Quand les taux deviennent un frein réel à l’investissement
Tous les niveaux de taux ne pèsent pas de la même façon sur l’investissement. L’effet de frein dépend du différentiel entre coût réel du financement et rentabilité attendue des projets — un seuil non linéaire que l’incertitude amplifie.
Ce raisonnement devient central dès lors que les taux réels redeviennent positifs et que les entreprises doivent recalibrer leurs décisions d’investissement de long terme.
L’effet de frein des taux sur l’investissement dépend de la rentabilité attendue, de l’horizon et de l’incertitude. Analyse du mécanisme de seuil.
Dans les comités d’investissement, le calcul est binaire : un projet est engagé si son rendement attendu dépasse le coût réel du capital, abandonné dans le cas contraire. Mais ce seuil n’opère pas de manière linéaire. Selon les enquêtes de la BCE sur l’accès au financement des entreprises (SAFE, T3 2025), ≈23 % des PME de la zone euro citent le niveau des taux comme un obstacle à l’investissement — contre ≈8 % fin 2021, lorsque les taux réels étaient négatifs. Ce triplement en quatre ans ne reflète pas une hausse proportionnelle du coût du capital : il traduit un effet de seuil, où de petites variations de taux réels produisent des effets disproportionnés sur les décisions d’investissement. Ce phénomène s’inscrit dans le cadre analytique du coût réel du capital comme variable structurante.

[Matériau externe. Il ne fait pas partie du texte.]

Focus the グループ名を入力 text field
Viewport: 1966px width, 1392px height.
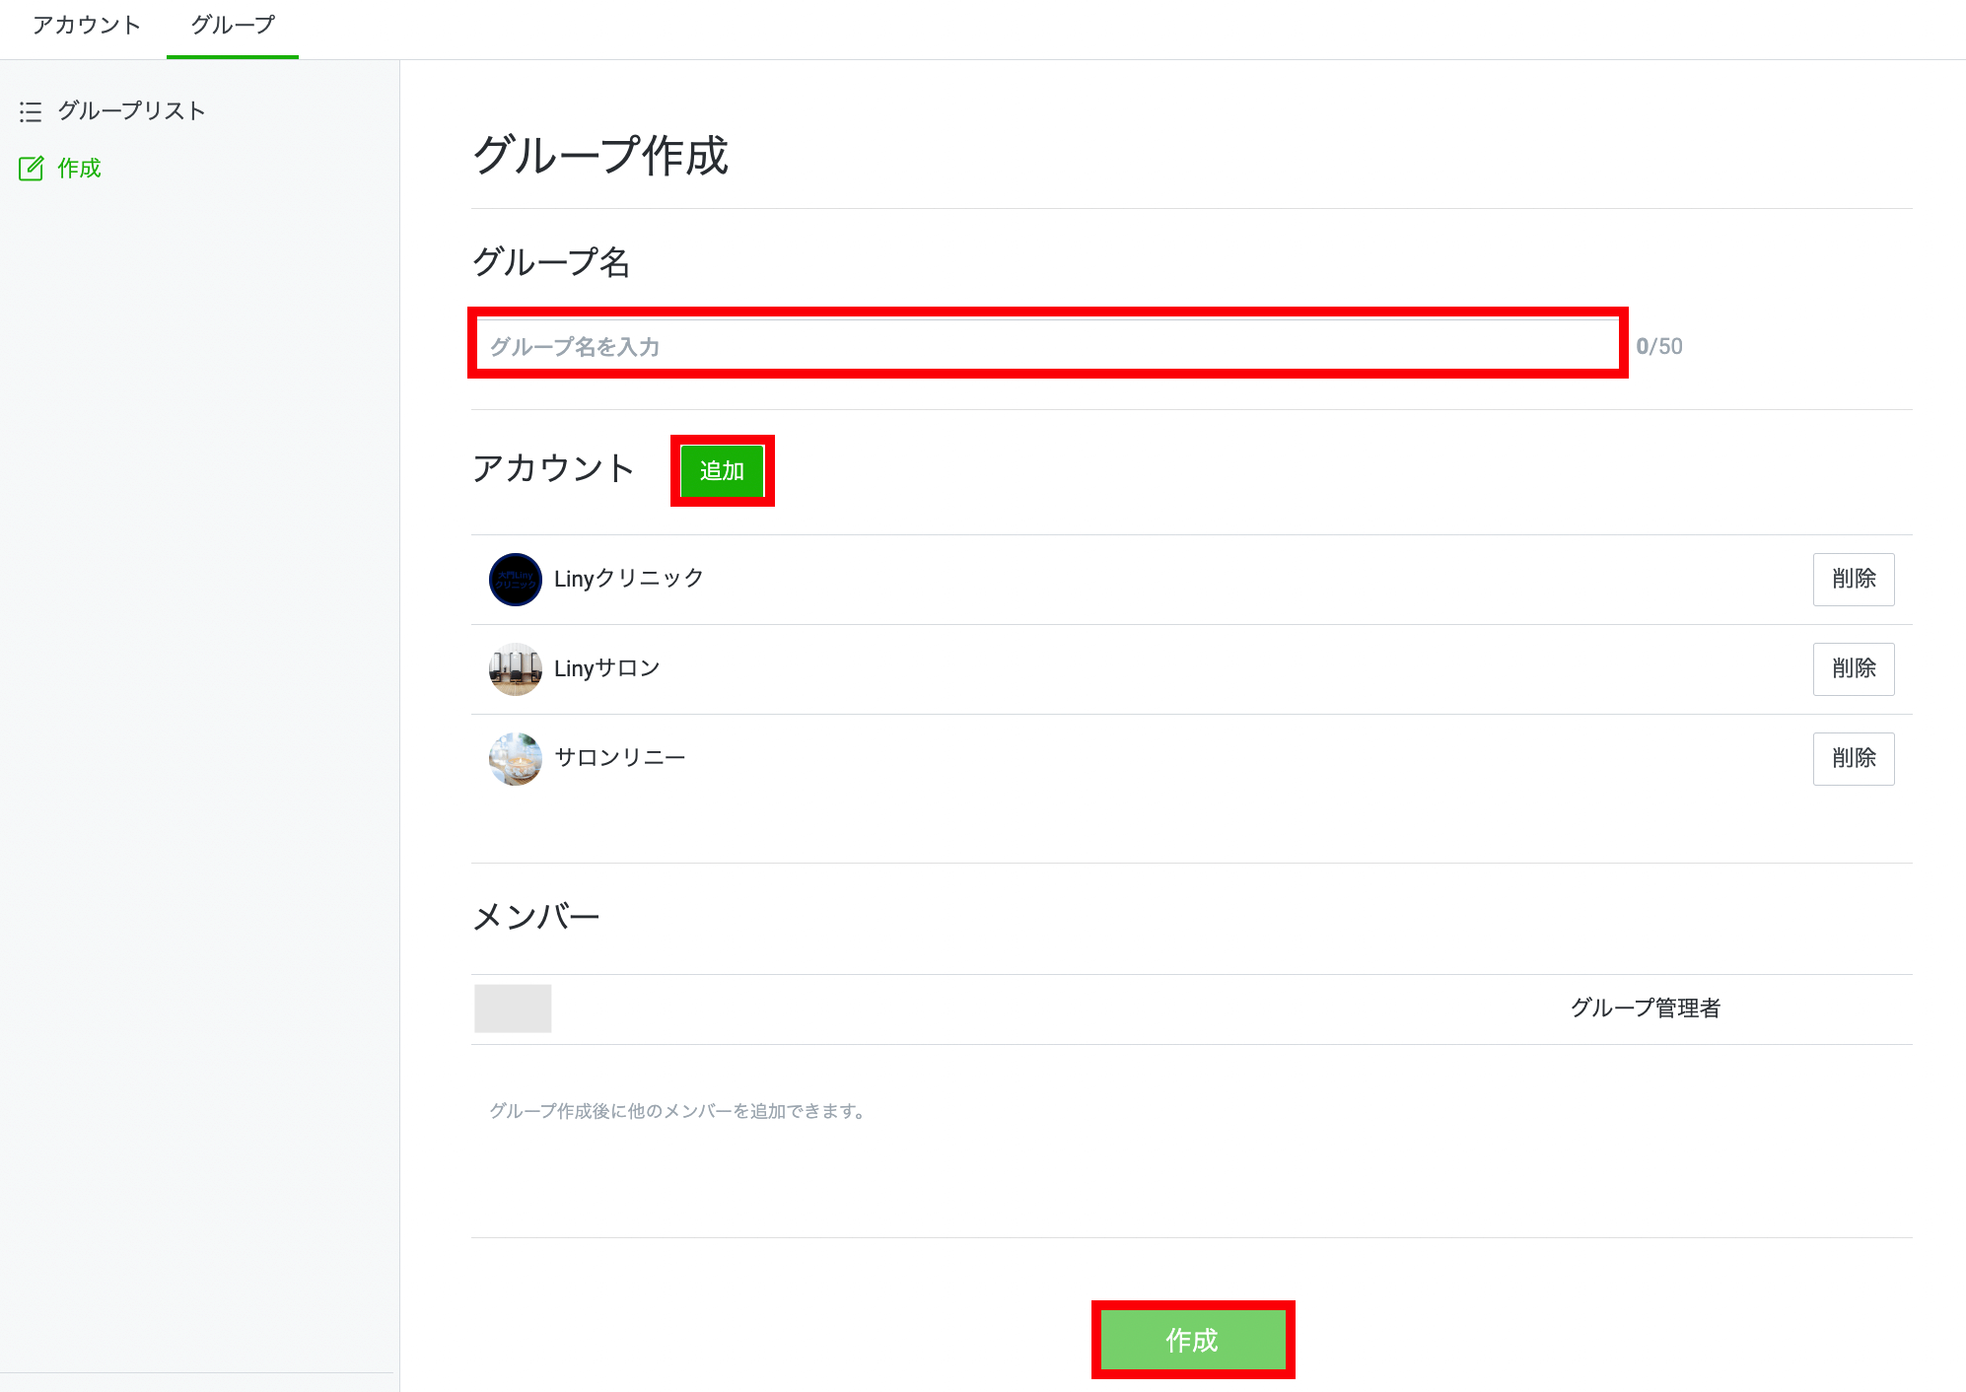1047,346
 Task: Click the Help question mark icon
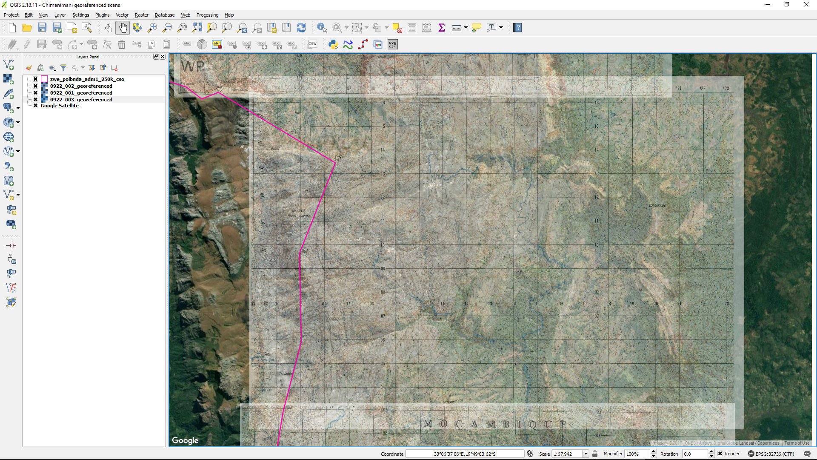click(x=517, y=28)
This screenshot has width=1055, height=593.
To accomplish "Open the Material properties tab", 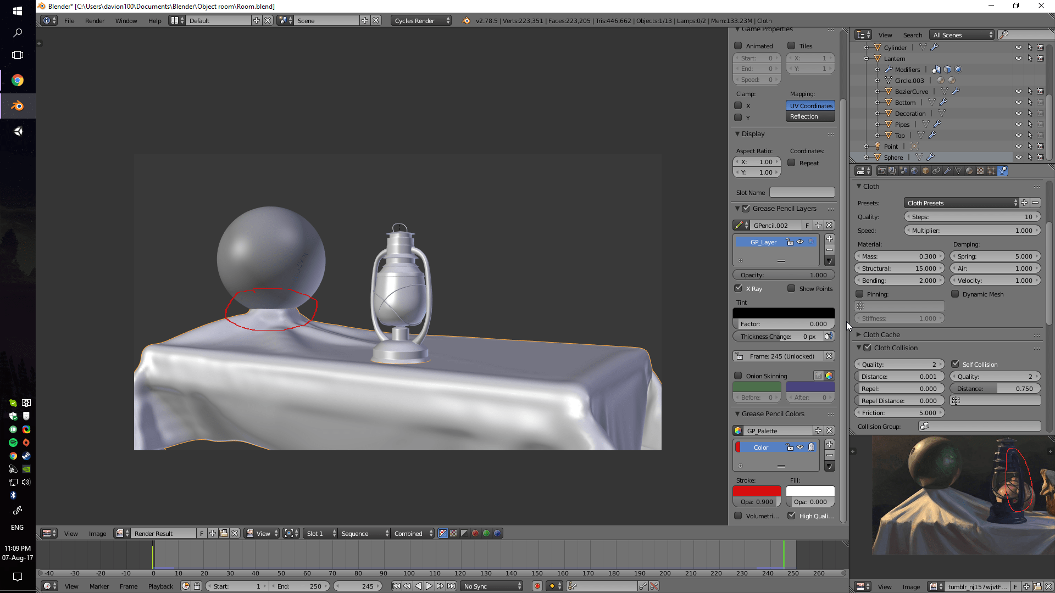I will [969, 171].
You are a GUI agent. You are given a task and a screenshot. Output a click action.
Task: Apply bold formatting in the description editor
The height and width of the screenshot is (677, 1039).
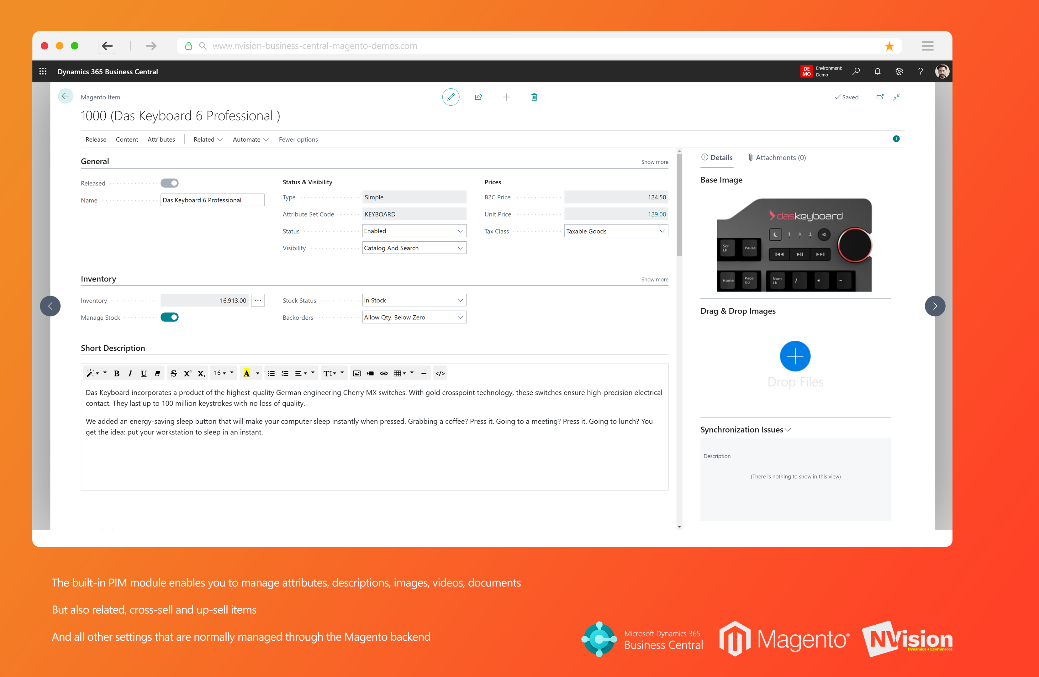tap(117, 373)
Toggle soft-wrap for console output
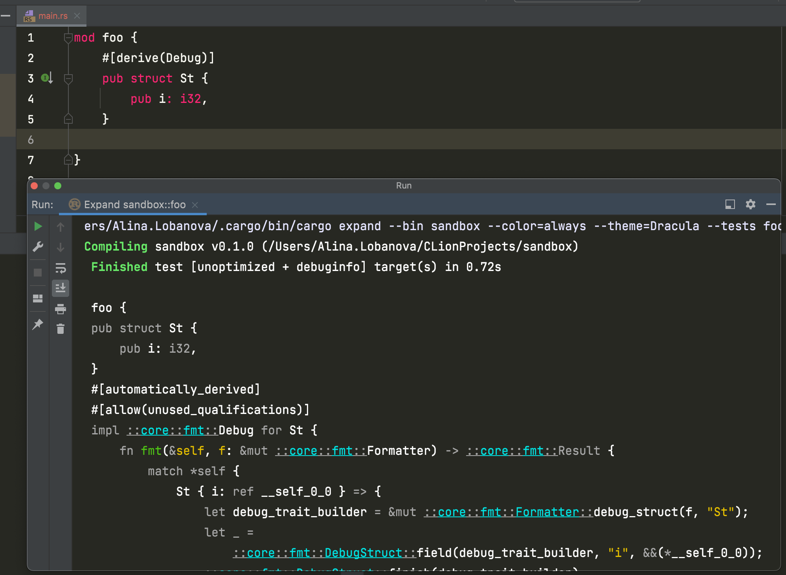786x575 pixels. coord(61,269)
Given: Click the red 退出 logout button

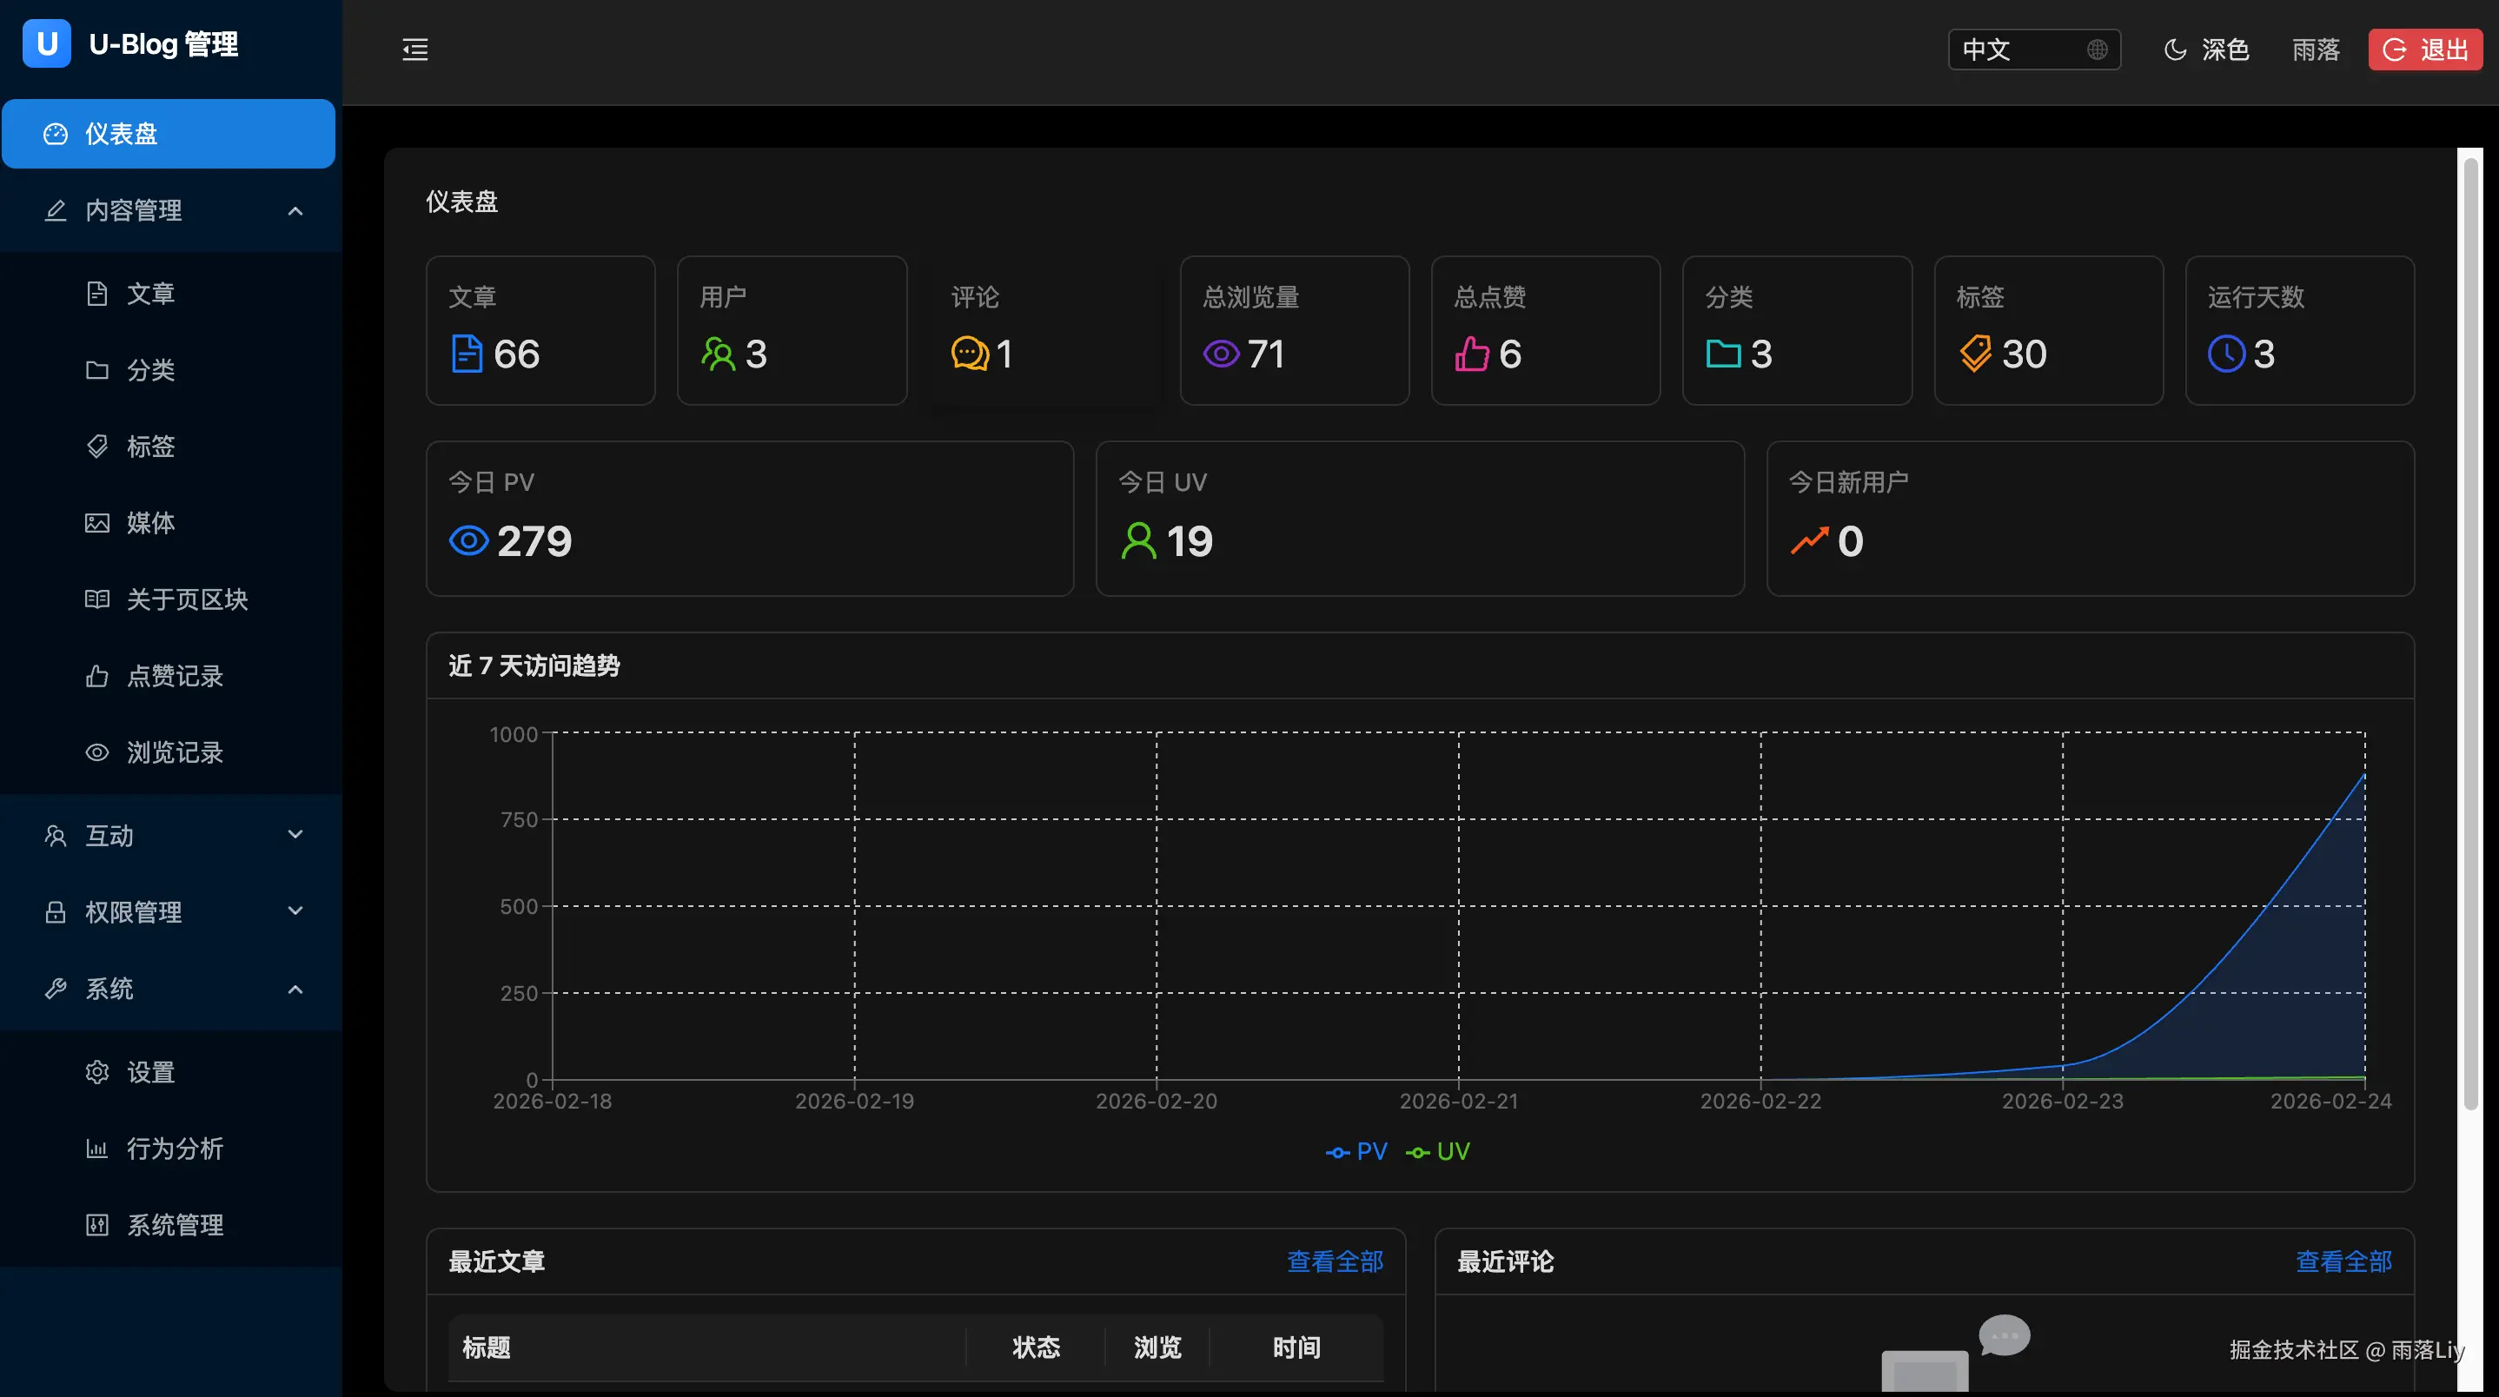Looking at the screenshot, I should click(x=2424, y=49).
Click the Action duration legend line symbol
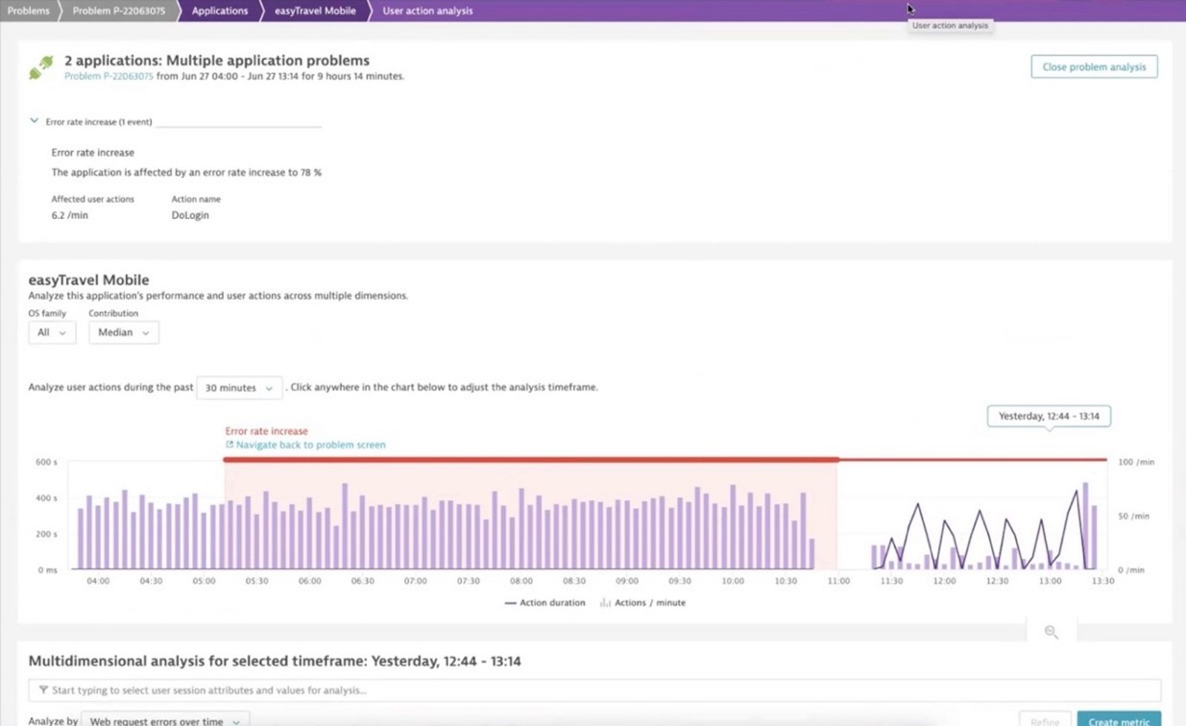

Le mécanisme de seuil : pourquoi l’effet n’est pas linéaire
Lorsque les taux réels passent de -1 % à 0 %, l’impact sur l’investissement est modéré : la plupart des projets restent viables, seuls les plus marginaux sont exclus. Lorsqu’ils passent de 0 % à +2 %, l’effet s’accélère : une proportion croissante de projets tombe sous le seuil de rentabilité. Ce phénomène de non-linéarité s’explique par la distribution des rendements attendus dans l’économie — une distribution concentrée autour de la médiane, ce qui signifie que de petits déplacements du seuil de taux réels excluent un grand nombre de projets.
D’après les données de la Banque de France (enquête de conjoncture, janvier 2026), les intentions d’investissement dans l’industrie française restent positives pour les projets de modernisation et de transition énergétique — dont les rendements attendus dépassent 5 % en termes réels. En revanche, les projets d’expansion de capacité à rendement modéré (2-3 % en termes réels) sont massivement reportés. C’est le lien structurel entre taux réels et investissement qui produit cet effet de tri sélectif.
L’incertitude comme amplificateur du seuil
Le niveau des taux réels ne suffit pas à expliquer le blocage de l’investissement. L’incertitude sur les taux réels futurs joue un rôle amplificateur considérable. Un projet industriel dont la durée de vie s’étend sur 15 ans intègre dans son modèle financier non pas le taux réel d’aujourd’hui, mais une trajectoire anticipée sur l’ensemble de l’horizon. Si cette trajectoire est incertaine, la prime de risque exigée augmente — et le seuil effectif de rentabilité s’élève au-delà du taux réel observé.
Selon l’indice d’incertitude de politique économique (EPU) pour la zone euro, le niveau d’incertitude début 2026 reste ≈30 % au-dessus de sa moyenne 2015-2019. Cette prime d’incertitude s’ajoute au taux réel pour former un coût du capital « ressenti » supérieur au coût observable. C’est cette combinaison — taux réels positifs plus incertitude élevée — qui explique le gel de nombreux projets d’investissement.
Traiter l’effet des taux sur l’investissement comme une relation linéaire — « les taux montent de X, l’investissement baisse de Y » — ignore le mécanisme de seuil. L’impact dépend de la position du taux réel par rapport à la distribution des rendements attendus dans l’économie. Autour du seuil critique, de petites variations de taux produisent des effets disproportionnés.
Ce que la configuration actuelle implique
La combinaison de taux réels faiblement positifs et d’incertitude élevée en zone euro début 2026 place l’investissement productif dans une zone de seuil — ni blocage complet, ni reprise franche. Les projets à forte rentabilité attendue continuent d’être financés, mais les projets d’expansion à rendement modéré restent en suspens. Ce tri n’est pas nécessairement négatif à long terme : il concentre le capital sur les usages les plus productifs. Mais à court terme, il freine la formation brute de capital fixe et pèse sur la croissance potentielle — une dynamique conditionnée par les conditions de financement et d’investissement qui prévalent dans le cycle actuel.
Mis à jour : 11 mars 2026
Cet article propose une analyse économique et financière à vocation informative. Il ne constitue pas un conseil en investissement ni une recommandation personnalisée. Toute décision d’investissement relève de la responsabilité du lecteur.